Holi is celebrated with great pomp and show in Nepal. Celebrations lasts for a week in which the entire country gets drenched in the coloured water.
Celebrations are of marked importance at Terai and also where Indian community mainly Marwaris have settled. Families and friends get together and celebrate the occasion with a lot of merry making.
All over the streets people can be watched having fun, throwing colours and water-balloons, locally called 'lolas' on each other.
Though play of colours takes place on the last day, a ceremonial pole called, 'chir' is installed on the first day. Chir is a bamboo pole fringed with strips of clothes representing good luck charms. As the pole is put up in the street at Basantapur, the festivities and worship commences for the week. At the end of the festivities chir is taken to a bonfire.
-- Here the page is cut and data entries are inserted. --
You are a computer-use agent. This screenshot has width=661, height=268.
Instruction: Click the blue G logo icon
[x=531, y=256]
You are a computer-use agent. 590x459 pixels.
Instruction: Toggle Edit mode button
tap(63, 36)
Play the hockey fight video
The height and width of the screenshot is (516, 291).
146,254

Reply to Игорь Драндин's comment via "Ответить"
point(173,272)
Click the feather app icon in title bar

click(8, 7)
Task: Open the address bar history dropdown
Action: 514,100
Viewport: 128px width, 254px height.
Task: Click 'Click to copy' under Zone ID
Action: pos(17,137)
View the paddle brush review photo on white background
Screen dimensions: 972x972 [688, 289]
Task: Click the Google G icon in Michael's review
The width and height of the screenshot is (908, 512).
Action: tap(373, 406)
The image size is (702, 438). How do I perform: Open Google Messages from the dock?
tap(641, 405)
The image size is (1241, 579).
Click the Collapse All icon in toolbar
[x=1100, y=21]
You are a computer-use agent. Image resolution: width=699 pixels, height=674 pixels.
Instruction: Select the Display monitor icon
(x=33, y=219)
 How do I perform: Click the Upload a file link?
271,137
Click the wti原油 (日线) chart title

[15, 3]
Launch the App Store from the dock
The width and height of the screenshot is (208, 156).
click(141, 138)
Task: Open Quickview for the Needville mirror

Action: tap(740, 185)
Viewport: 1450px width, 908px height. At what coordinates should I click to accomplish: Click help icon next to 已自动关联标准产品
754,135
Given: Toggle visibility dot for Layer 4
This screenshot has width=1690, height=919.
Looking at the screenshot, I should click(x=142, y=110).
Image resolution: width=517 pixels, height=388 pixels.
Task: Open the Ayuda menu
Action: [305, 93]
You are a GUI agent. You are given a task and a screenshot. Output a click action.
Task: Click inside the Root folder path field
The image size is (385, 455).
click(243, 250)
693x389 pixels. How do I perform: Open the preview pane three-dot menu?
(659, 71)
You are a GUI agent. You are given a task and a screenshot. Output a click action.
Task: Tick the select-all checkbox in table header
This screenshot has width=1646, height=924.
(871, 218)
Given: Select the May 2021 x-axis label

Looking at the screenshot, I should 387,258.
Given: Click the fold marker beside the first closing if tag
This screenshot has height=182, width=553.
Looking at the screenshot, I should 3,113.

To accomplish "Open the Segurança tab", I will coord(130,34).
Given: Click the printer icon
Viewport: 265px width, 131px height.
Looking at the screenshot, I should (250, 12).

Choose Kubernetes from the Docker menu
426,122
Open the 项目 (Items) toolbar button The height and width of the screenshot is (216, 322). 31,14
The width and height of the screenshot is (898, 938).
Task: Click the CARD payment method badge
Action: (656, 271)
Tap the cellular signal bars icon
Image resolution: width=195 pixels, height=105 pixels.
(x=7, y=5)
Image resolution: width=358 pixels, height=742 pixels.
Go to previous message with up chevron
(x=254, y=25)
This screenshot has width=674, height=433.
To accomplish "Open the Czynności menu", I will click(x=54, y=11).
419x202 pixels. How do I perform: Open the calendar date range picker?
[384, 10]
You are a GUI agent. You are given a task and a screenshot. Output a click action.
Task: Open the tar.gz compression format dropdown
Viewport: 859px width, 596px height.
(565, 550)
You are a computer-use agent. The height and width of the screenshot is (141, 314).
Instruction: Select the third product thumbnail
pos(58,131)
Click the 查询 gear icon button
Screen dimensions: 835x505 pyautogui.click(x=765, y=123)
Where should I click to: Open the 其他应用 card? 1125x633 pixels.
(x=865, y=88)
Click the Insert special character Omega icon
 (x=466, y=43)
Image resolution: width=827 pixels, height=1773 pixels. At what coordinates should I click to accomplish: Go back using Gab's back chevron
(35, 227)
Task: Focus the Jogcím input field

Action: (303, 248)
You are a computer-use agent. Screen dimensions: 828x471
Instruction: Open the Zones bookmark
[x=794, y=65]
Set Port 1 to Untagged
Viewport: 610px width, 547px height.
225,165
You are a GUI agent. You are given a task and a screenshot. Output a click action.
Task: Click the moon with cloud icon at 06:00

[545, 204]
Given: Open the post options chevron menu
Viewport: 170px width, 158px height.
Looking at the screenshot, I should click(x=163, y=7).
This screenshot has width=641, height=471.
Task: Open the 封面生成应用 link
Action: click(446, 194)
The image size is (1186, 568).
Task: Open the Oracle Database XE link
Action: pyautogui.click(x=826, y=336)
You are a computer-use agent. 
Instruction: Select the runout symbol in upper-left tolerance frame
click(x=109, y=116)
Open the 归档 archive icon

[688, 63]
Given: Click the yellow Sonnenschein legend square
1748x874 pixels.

There is a popular legend behind the installation of chir. The story is again about the mischievous nature of Krishna who just loved to pray pranks with the milkmaids or gopis. Playful as he was, it is said that once he seduced all the local girls with his dashing good looks. He then danced with them all and when they fully engrossed in him, then he thought they were ripe for a tease. He doused them in coloured water and stole all their clothes while they were bathing in the water of river Yamuna. Naughty Krishna then hung their clothes on a tree to bug them. Chir symbolizes that very tree.
The other legends popular in India as that of Prahlad and his devilish father, Hiranyakashyap. Hiranyakashyap asked his sister, Holika to enter a blazing fire with Prahlad in her lap. However, Prahlad was saved for his extreme devotion by Lord Vishnu while Holika paid a price for her sinister desires. Every year just as in India people in Nepal light a bonfire- called Holika to mark the victory of good over evil.
Also known is the legend of Pootana who tried to kill infant Krishna by feeding her poisonous milk on the direction of devil hearted uncle of Krishna called Kansa.